Creatività e interpretazione
3 Febbraio 2012
Ma ha senso parlare di bellezza? O forse non sarebbe meglio parlare di bellezze? Già definire un termine così enorme risulta quasi impossibile: lo studioso o l’artista la definiscono in base a un loro universo, ma a ben vedere tutti possono trovare pieno significato e compimento se sanno mettersi “in relazione con”: è proprio in questo confronto che può uscire, forse, una definizione di bellezza.
Da comuni interessi di ricerca di alcuni docenti, è nato, lo scorso anno un progetto in tre tappe che vuole studiare la rete di relazioni di cui un’opera artistica, e musicale in particolare, è luogo e causa, relazioni generate in ogni atto creativo ed interpretativo.

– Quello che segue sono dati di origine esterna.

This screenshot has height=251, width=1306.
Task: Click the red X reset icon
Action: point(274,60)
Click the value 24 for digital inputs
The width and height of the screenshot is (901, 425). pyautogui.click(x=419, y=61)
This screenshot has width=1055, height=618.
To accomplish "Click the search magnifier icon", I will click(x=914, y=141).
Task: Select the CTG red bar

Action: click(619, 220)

“Tra creatività e interpretazione. Esplorazioni nella rete di relazioni generate da un’opera artistica. Creare Bellezza/e” è il titolo del convegno organizzato dal Fisppa dell’Ateneo patavino (Dipartimento di Filosofia, Sociologia, Pedagogia e Psicologia Applicata) in collaborazione con l’Istituto Universitario Sophia di Loppiano e il Conservatorio di musica Bonporti di Trento, che si terrà nelle giornate da venerdì 3 a domenica 5 febbraio. Articolato in tre giornate di lavori e due serate, una di dibattito e l’altra riservata a un concerto aperto alla cittadinanza, il convegno si aprirà:
venerdì 3 febbraio dalle ore 17.30 in Sala delle Edicole con l’introduzione ai lavori di Giuseppe Milan, Università di Padova, cui seguirà la relazione di Diega Orlando Cian, Professore Emerito di Pedagogia Generale, dal titolo “La creatività come problema pedagogico”.

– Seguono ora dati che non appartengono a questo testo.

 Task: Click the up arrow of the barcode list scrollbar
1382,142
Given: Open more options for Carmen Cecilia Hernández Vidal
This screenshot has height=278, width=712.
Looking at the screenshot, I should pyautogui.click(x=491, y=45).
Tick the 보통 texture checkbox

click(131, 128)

Sabato 4 febbraio dalle 9.30 al Centro culturale Altinate, i lavori riprendono affrontando il tema della creatività nel sociale con gli interventi di un sociologo, Tiziano Vecchiato, e di un etnomusicologo, Jania Sarno. Nelle relazioni di Marina Santi, Stefano Rattini, Emiliano Turazzi verranno invece affrontate le relazioni tra improvvisazione e creatività.
Ha per titolo “Prassi e didattica della creatività e dell’improvvisazione” la conversazione che alle 17.30, sempre nella stessa giornata, avrà per protagonista François Rossé, compositore e musicista-improvvisatore di fama internazionale.
Infine domenica 5 febbraio sempre al Centro culturale Altinate nella sessione di lavoro titolata “Creatività “tra” culture: l’altro ti dà identità” curata da Giuseppe Milan, docente di Pedagogia interculturale e Pedagogia sociale e Direttore del Centro interdipartimentale di Pedagogia dell’Infanzia dell’Ateneo, verranno illustrati il progetto “Fratelli d’Italia” e le Musiche “tra”, con Corrado Bungaro e Helmi Mhadhbi.
Concluderà i lavori Marina Santi, Università di Padova con una riflessione conclusiva a più voci sui temi del convegno.
Negli appuntamenti serali si segnalano alle ore 21 di venerdì 3 febbraio al Centro culturale Altinate la conversazione “Un teologo, un filosofo e una musicista in dialogo” con la partecipazione di Piero Coda, Massimo Donà e Emilia Fadini, mentre alle ore 21 di sabato 4 febbraio nella Chiesa del Collegio Universitario Mazza si terrà un Concerto con ingresso libero.